# Planting into gravel



## joker01 (27 Dec 2017)

Please forgive me but this maybe a silly question i am complete novice when it comes to planted aquariums. I have 5mm coarse plain black gravel. Would this gravel be suitable for planting. If so would I need to add anything to it in order to help the plants or can I plant straight into it.


----------



## Tim Harrison (27 Dec 2017)

That would be fine so long as you water column dose fertz. I'd also perhaps use root tabs as well.


----------



## joker01 (27 Dec 2017)

This is the gravel in question


----------



## Tim Harrison (27 Dec 2017)

I'm not sure blue gravel is allowed on UKAPS 
However, you can potentially grow plants in marbles so if you add fertz like I've already mentioned you should be fine 
Although, I personally would go for a nutrient rich substrate if you are new to planted tanks. 
It'll give you more of a buffer against mistakes https://www.ukaps.org/index.php?page=guide-to-substrates


----------



## splatteredbrainz (28 Dec 2017)

If you're really worried about it you could use terra cotta clay pots filled with dirt then topped with your gravel and sink them in the tank. This is a good approach if you keep larger, boisterous fish. What kind of plants are you thinking of going with?

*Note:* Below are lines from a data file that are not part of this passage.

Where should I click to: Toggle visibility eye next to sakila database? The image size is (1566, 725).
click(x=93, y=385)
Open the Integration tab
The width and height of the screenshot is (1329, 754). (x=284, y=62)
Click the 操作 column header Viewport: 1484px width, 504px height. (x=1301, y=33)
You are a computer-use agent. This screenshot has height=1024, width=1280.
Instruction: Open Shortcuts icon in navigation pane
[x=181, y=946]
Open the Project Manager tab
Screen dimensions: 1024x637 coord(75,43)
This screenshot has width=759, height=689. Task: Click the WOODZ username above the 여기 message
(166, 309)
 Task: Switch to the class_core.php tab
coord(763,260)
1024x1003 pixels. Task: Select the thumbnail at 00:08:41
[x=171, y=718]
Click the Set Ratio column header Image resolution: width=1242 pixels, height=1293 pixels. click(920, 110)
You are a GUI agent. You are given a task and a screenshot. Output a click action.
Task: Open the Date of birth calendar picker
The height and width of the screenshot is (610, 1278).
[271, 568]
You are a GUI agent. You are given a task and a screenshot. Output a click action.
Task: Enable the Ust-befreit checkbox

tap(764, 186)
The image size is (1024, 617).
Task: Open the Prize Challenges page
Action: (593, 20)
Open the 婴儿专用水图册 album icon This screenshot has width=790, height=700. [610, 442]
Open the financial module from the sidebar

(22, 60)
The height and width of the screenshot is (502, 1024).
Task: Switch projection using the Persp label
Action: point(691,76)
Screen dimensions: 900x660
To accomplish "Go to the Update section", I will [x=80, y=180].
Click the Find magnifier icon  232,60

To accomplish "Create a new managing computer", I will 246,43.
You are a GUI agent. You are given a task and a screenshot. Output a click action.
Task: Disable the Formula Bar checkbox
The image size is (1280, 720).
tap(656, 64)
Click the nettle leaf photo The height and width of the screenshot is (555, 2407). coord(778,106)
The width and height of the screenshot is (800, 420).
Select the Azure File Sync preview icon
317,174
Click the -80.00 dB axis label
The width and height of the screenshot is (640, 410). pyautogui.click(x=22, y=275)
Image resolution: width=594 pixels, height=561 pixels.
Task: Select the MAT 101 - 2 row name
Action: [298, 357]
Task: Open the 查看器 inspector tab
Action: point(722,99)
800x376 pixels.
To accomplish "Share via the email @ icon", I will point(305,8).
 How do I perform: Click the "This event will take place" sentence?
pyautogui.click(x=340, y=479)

Sent from my SM-G730V using Tapatalk


----------



## joker01 (30 Dec 2017)

Tim it is black gravel honest . I have just ordered some root tabs to put into the gravel  as well as normal liquid fertz which I am hoping should be adequate as changing the gravel is an option I want to try and avoid 

I have ordered a mixed plant pack with no Co2 and all easy care from Aquarium Gardens. As this is my very first time at a planted aquarium I thought I best stick to something not to hard.


----------



## tam (30 Dec 2017)

It should be fine, only trouble you might have is the bigger gravel can sometimes be a bit tougher to get the stem plants to stay in initially, so you might have to replant, but once they've grow some roots they'll be fine. Good luck


----------